Die folgenden Nächte hatte er sich verzweifelt bemüht, wach zu bleiben. Meist war es ihm gelungen, doch hin und wieder war er eingenickt und hatte sich sofort wieder in einem Traum der Dunkelheit gefunden, aus dem er müder als zuvor und mit rasendem Herzen aufwachte.

Im Vergleich mit den Nächten waren die qualvollen Tage geradezu ein Picknick im Park.

Wie lange noch, bis sein Verstand aufgab und sich auf Nimmerwiedersehen verabschiedete?

5. Eine Art von Fröhlichkeit

Voldemort war amüsiert. Er hatte nicht erwartet, dass Harry Potter, Hoffnungsträger und Symbolfigur des Lichts, solch einen unterhaltsamen dunklen Humor hatte. Und, auch wenn er das nie zugegeben hätte, auch die Stärke des Jungen beeindruckte ihn. Nachdem Potter das Spezialgebräu von Snape... gegessen hatte, musste man wohl fast sagen, so dickflüssig wie es war- hatte er nicht mehr viel Schlaf bekommen. Voldemort wusste, dass der Trank einen Menschen sowohl auf seine tiefsten verborgenen Ängste, als auch auf seine geheimsten Wünsche und Sehnsüchte aufmerksam machte.

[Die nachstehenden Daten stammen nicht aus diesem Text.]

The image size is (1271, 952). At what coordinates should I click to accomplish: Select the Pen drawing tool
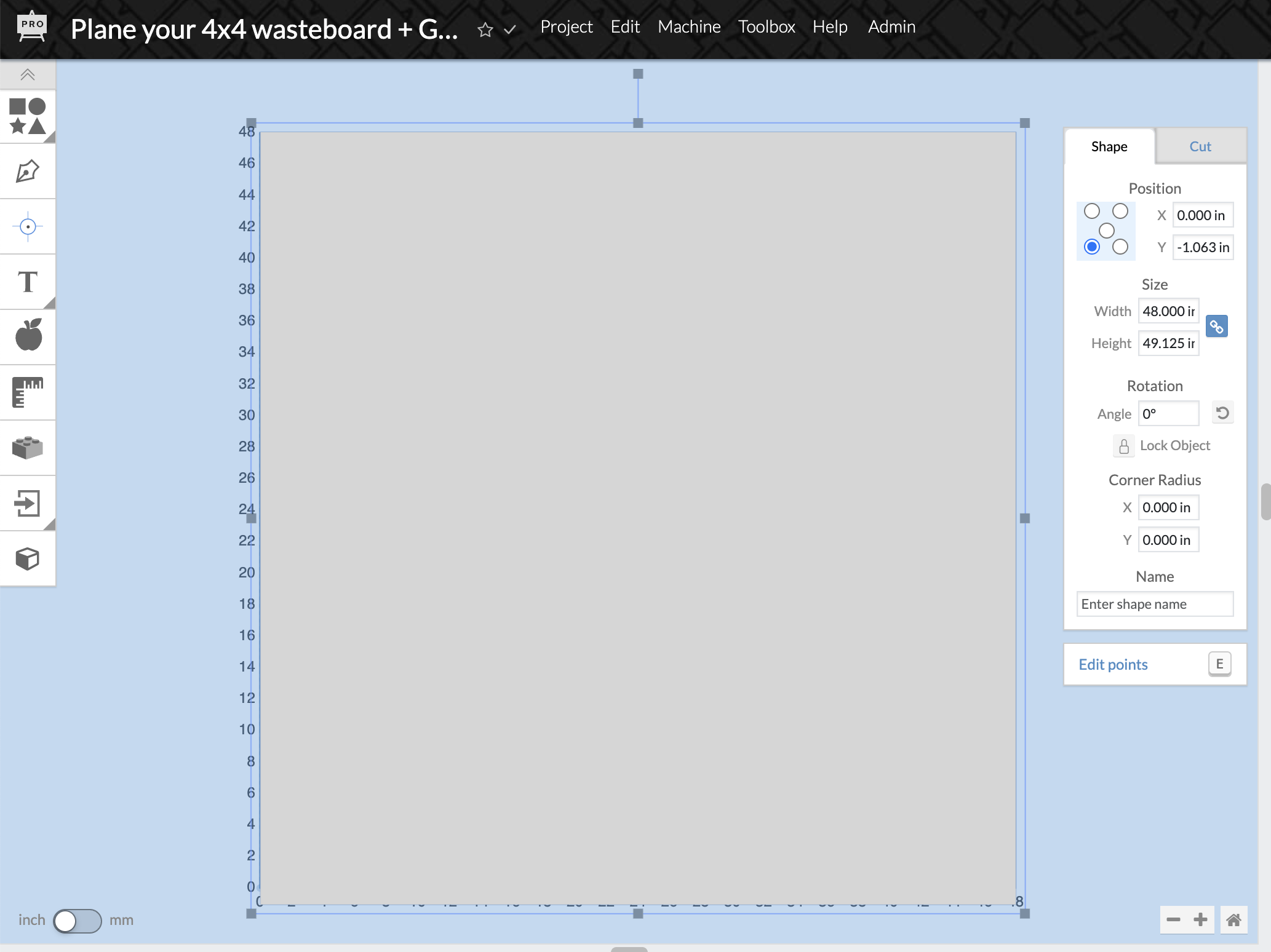click(x=28, y=172)
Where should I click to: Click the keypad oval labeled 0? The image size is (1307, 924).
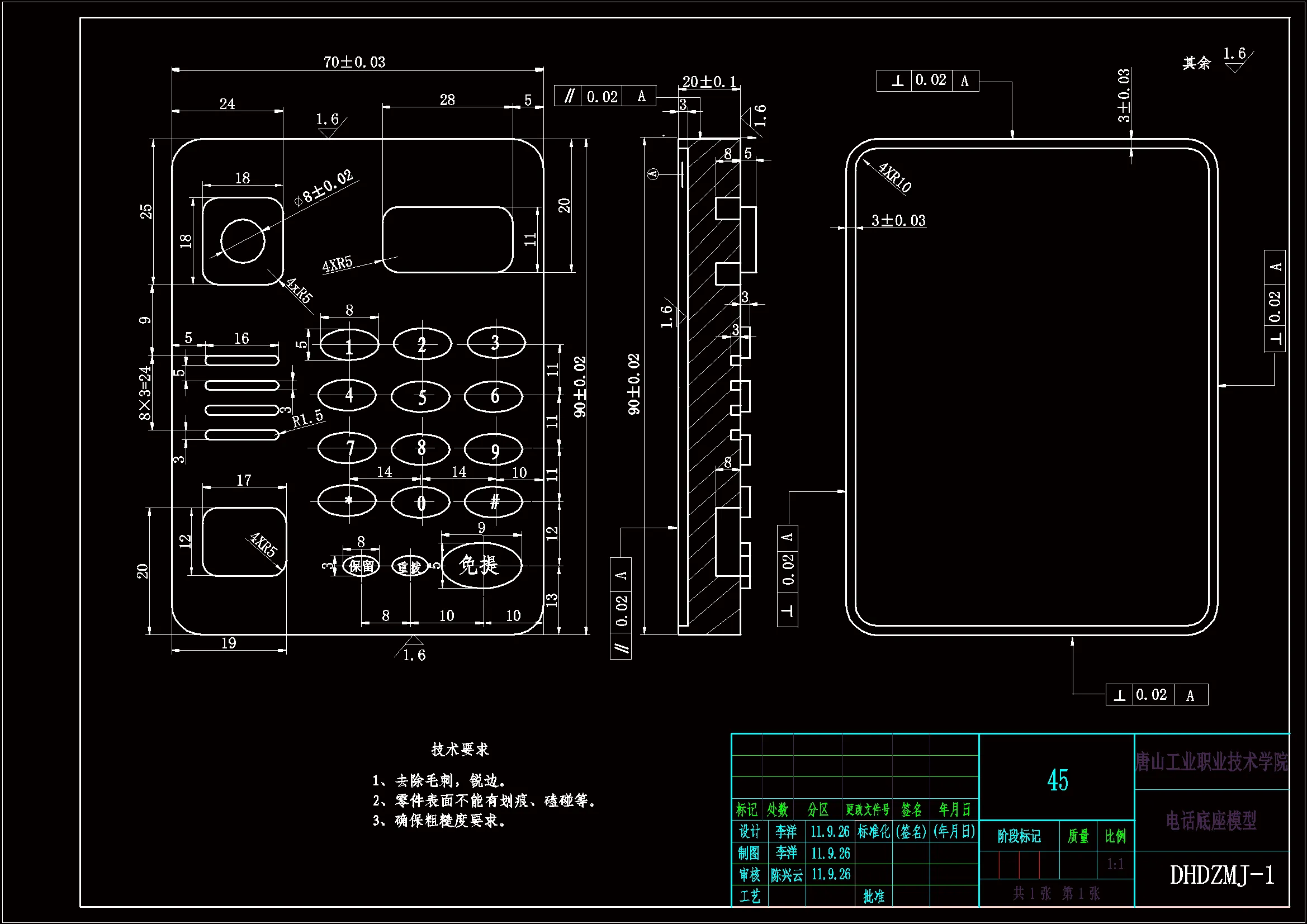coord(421,502)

Immer wieder war er überrascht, dass es nicht die Ängste waren, an denen ein Mensch zerbrach, sondern die Wünsche, die er seiner Meinung nach nicht haben dürfte. Er wüsste zu gerne, welche verbotenen Wünsche Potter in den letzten Nächten gequält haben mochten. Leider war das jedoch laut Aussage seiner Todesser aus den Schreien des Jungen nicht zu erkennen und auch seine geistige Verbindung half ihm nicht weiter; wenn Potter träumte, schien sein Gehirn sich in sich selbst zurückzuziehen und alle Schotten dicht zu machen.

Anders als noch vor einem Jahr konnte er die Träume seines Todfeindes seit einer Woche weder beeinflussen noch beobachten. Ein Nebeneffekt des Trankes, der Snape angeblich bisher nicht bekannt gewesen war. Nun, Voldemort glaubte ihm, immerhin gab es ja in der Geschichte der Zauberei auch wenige Zauberer, die auf dieselbe Weise verbunden waren wie er und Potter.

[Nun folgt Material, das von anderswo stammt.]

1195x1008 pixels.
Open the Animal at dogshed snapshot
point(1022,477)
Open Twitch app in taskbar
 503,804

Was ihn erstaunt hatte, war Potters Durchhaltevermögen. Trotz täglicher Folter und schlaflosen oder von Alpträumen geplagten Nächten saß der gerade mal sechzehnjährige Zauberer ruhig und aufrecht vor ihm. Er bettelte nicht um Gnade, zitterte nicht vor Angst und fiel auch nicht vor Erschöpfung um, obgleich er tiefe Ringe unter den Augen hatte und sein Körper von sichtbaren und unsichtbaren magisch induzierten Wunden übersäht war.

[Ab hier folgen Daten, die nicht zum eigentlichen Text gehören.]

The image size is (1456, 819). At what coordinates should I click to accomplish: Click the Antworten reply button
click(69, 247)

Einerseits erfreute es ihn, einen so interessanten Gegner zu haben; andererseits wäre es wirklich angebracht, wenn Potter bald ein paar Geheimnisse auspacken würde. Von Snape wusste er, dass der Junge von Albus den genauen Wortlaut der Prophezeiung erfahren hatte und auch in Dumbledores Pläne zum weiteren Vorgehen gegen ihn selbst eingeweiht sein musste. Seit der Orden Potters Verschwinden bemerkt hatte, konnte er Severus nicht mehr als Spion verwenden und behielt den Tränkemeister bei sich im Schloss. Bis er einen neuen Spion im Orden gewinnen konnte, war er also auf andere Informationsquellen angewiesen.

Es gab noch ein Mittel, wie er Potter zum Reden bringen konnte. Von Malfoys Sohn wusste er, dass der Held der Zaubererwelt sich unter den vielen an ihn gestellten Erwartungen zu einer Art Bilderbuchheld entwickelt hatte, sozusagen der Inbegriff eines Gryffindors. Als solcher würde er gewiss reden, wenn er damit das Leben eines unschuldigen Muggels retten konnte.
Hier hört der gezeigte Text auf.